When Jim Jeffords crossed the aisle to caucus with Senate Democrats in the spring of 2001, the defection was considered a body blow to President Bush. And as Benedict Arnold was made a British general for his treason to the American cause, Jeffords was rewarded with a committee chair for ratting on the party.
But it turns out Jeffords' desertion was a godsend. For his vote gave Senate Democrats the single-vote majority they used to sabotage the Bush agenda, which caused their defeat on Nov. 5.
Majority Leader Tom Daschle derailed the Homeland Security Department to appease Big Labor. Pat Leahy, chairman of Judiciary, bottled up Bush's court nominees. Two honorable and well-regarded appointees to the U.S. appellate court were not even accorded the decency of a floor vote. They never got out of Leahy's committee.
But those same acts of obstruction allowed the president to go to the country and credibly claim that he was being sabotaged by a malevolent Senate. Hammering this theme, the president led the GOP to victory in 2002. Thus, today, because of Jeffords' defection, Bush is thrice blessed.
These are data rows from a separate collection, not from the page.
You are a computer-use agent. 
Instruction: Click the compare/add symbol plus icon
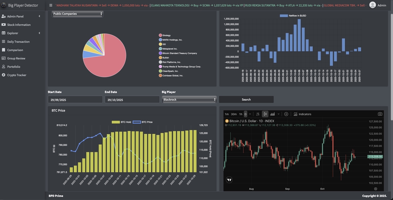point(286,114)
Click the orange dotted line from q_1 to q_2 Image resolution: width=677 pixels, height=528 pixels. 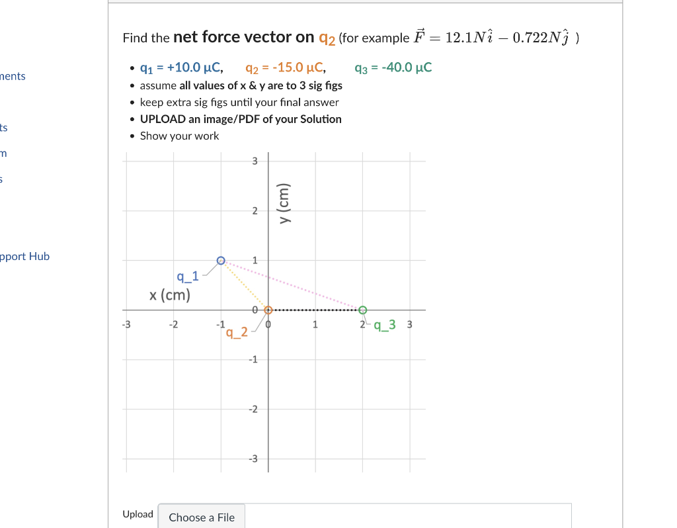point(246,285)
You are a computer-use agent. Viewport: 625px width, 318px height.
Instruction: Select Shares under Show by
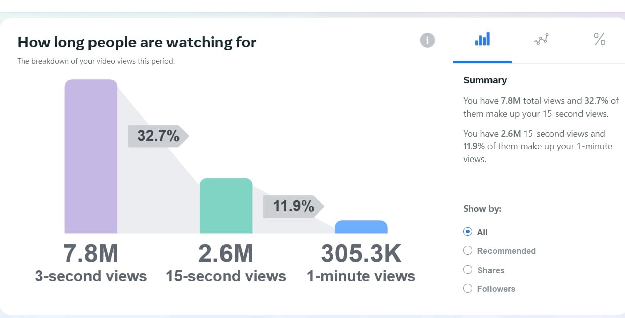(468, 270)
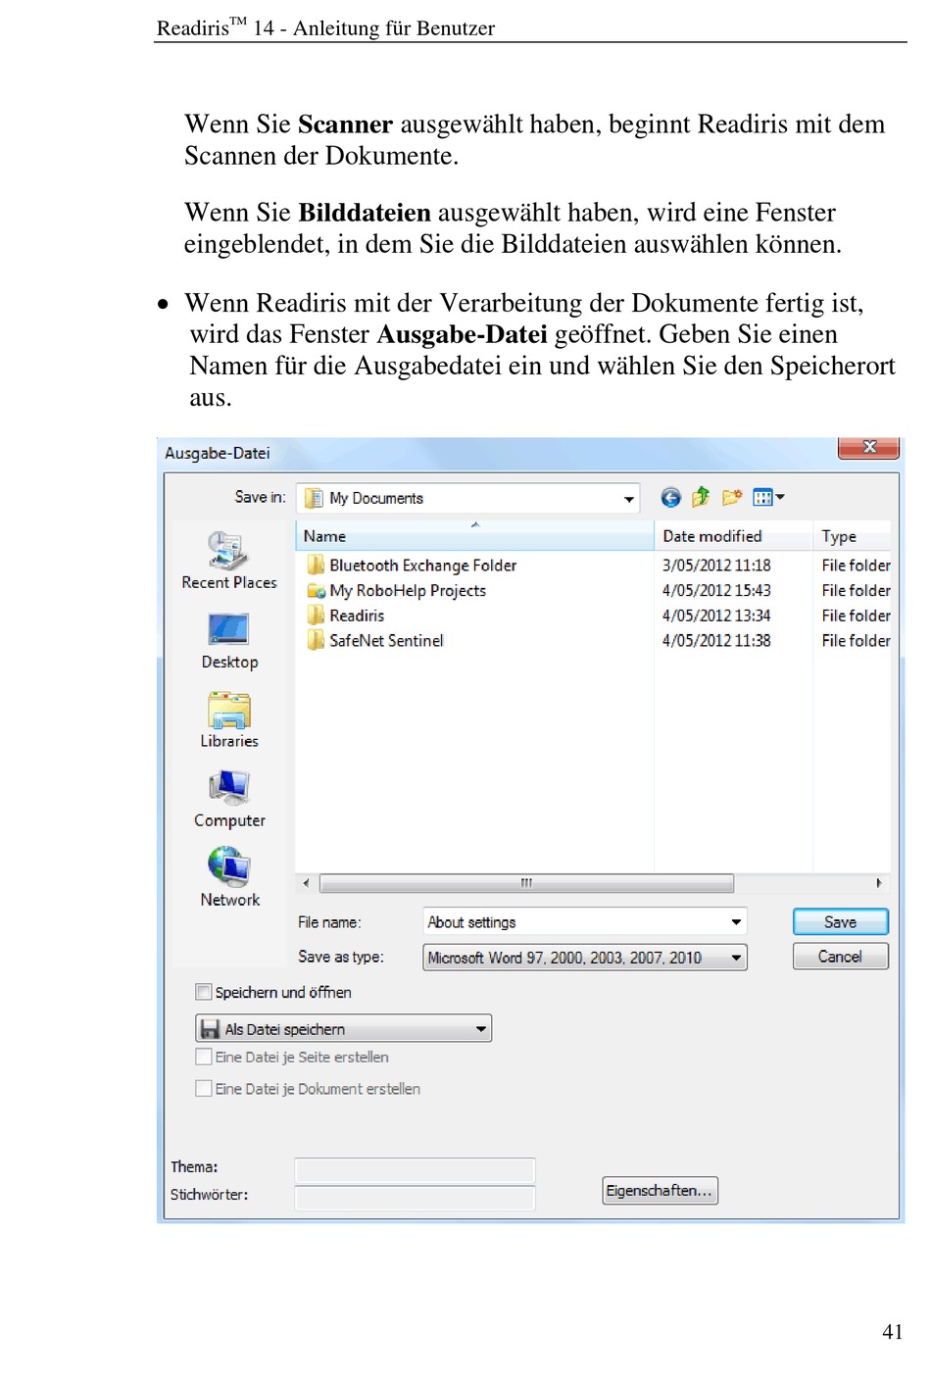This screenshot has width=931, height=1380.
Task: Sort files by Name column header
Action: pyautogui.click(x=474, y=536)
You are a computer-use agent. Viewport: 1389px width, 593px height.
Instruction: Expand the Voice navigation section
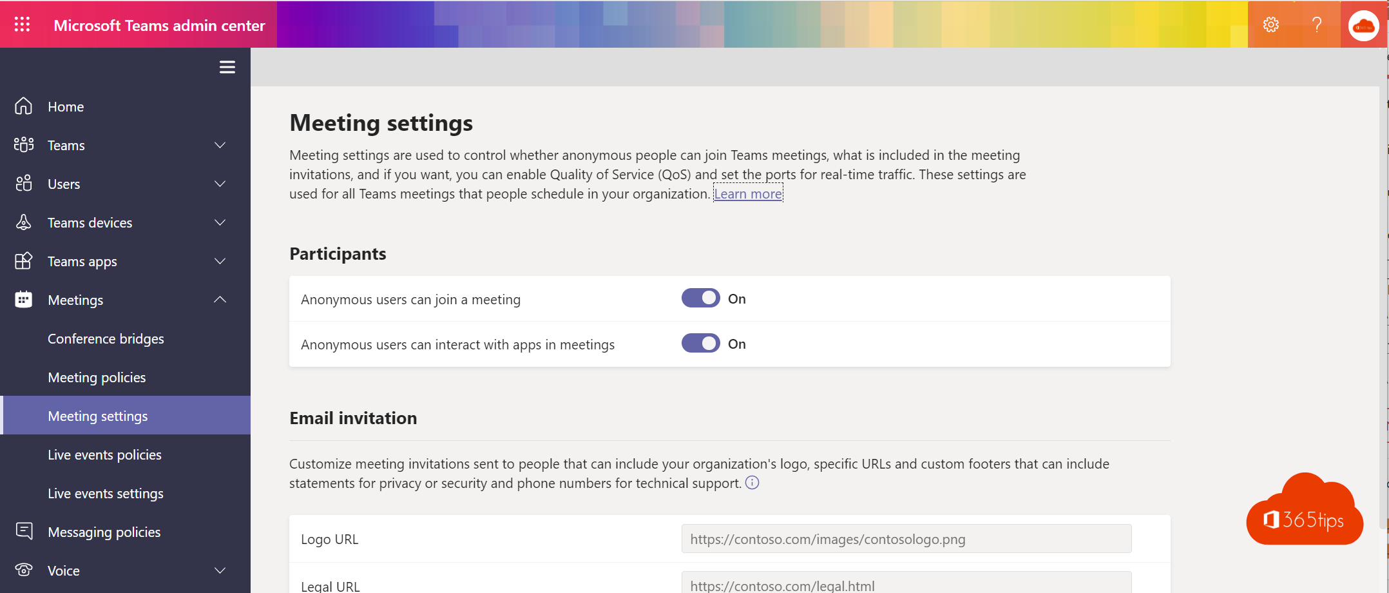coord(220,570)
He is rid of the traitor, has rewon control of the Senate and has been given the mandate he never got in 2000.
But now that the celebrating is over, Republicans had best inspect what they won. For, while their margins in the House and Senate are as narrow as they can be, their responsibility is as wide as it can be. Republicans have no one else to blame should the economy go into the dumpster or an invasion of Iraq leave the U.S. army battling Islamic jihadists from Baghdad to Basra.
The Democratic Party may be bereft of ideas, issues and charismatic candidates, but its field position for 2004 is perfect. Recall: Eisenhower, Nixon and Reagan all won the White House when Democrats controlled not only the presidency but both Houses of the Congress. It is thus time Mr. Bush began to think of his legacy.
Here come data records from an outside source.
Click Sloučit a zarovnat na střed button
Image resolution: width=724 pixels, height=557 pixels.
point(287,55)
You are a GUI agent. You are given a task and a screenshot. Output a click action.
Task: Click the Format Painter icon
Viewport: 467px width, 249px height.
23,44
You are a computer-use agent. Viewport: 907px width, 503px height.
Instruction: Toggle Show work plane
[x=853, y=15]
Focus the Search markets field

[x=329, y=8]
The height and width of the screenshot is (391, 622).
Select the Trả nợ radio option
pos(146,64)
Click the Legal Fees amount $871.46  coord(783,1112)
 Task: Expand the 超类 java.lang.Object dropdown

For even should he win re-election, his authority and prestige will never be greater than today. And central to his legacy, as to that of every Republican president in the past 50 years, will be the Supreme Court he leaves behind.
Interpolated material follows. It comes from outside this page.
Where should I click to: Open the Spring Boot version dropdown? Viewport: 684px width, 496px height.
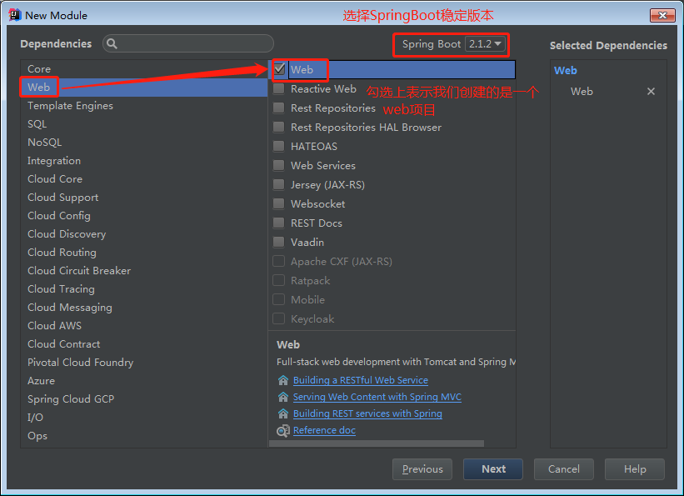(x=485, y=44)
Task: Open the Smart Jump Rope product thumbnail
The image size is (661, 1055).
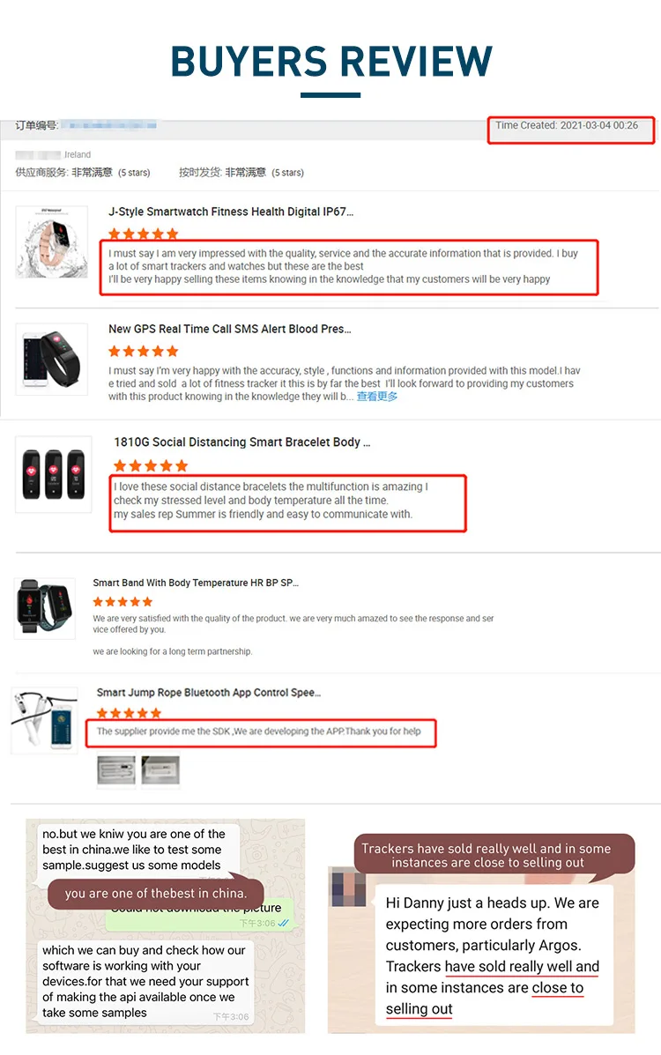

Asked what were his greatest mistakes, Eisenhower replied: "Two of them are sitting up there on the Supreme Court." Earl Warren, William Brennan and the Warren Court helped unleash the social revolution from which this country may never recover.
Nixon was determined to reshape the court. His nomination of Warren Burger as chief justice was hailed. But having failed to elevate two Southern jurists, Nixon listened to Burger and named his Minnesota friend, Judge Harry Blackmun, whose name will live in infamy for Roe v. Wade. And while Nixon's nomination of Lewis Powell proved disappointing, to his eternal credit he gave the nation William Rehnquist.
Had he not resigned in 1974, Nixon would have nominated a fifth justice. But that honor fell to Gerald Ford who blew it with John Paul Stevens, arguably the most reflexive liberal on the high court. After Stevens was easily confirmed by Senate Democrats, Ford declared him to be a model for future nominees, causing conservatives to plead with Ronald Reagan to challenge Ford for the GOP nomination.
Reagan's record was superior. While the nomination of Sandra Day O'Connor was Big Tent politics, he elevated Rehnquist to chief justice, sent up Antonin Scalia and followed with Judge Robert Bork. When Bork went down to defeat, Reagan named Anthony Kennedy, who evolved into a moderate in the O'Connor mold.
The first President Bush named David Souter, who drifted over to the liberal bloc, and Clarence Thomas, who has proven to be one of the court's most reliable constitutionalists.
Now comes George W. Bush's turn. Eight years have elapsed since Clinton named Ruth Ginsberg and Stephen Breyer, and court vacancies are now imminent.
The nominations Bush makes will be crucial to his legacy. First, because the Supreme Court has become a judicial dictatorship and super-legislature that exerts far more control over our lives than either Congress or the president. Second, because the court is now balanced between liberal judicial activists (four), constitutionalists (three), and swing votes O'Connor and Kennedy.
Remodeling of the Supreme Court into the constitutional body the Framers intended is the legacy that now beckons Mr. Bush. But if he wishes to end the Supreme Court's reign as a rogue judiciary, he will have to fight not just Democrats but the whole phalanx of the American Left. Does he know how important his first nominees are, both to the nation and to how history will remember him?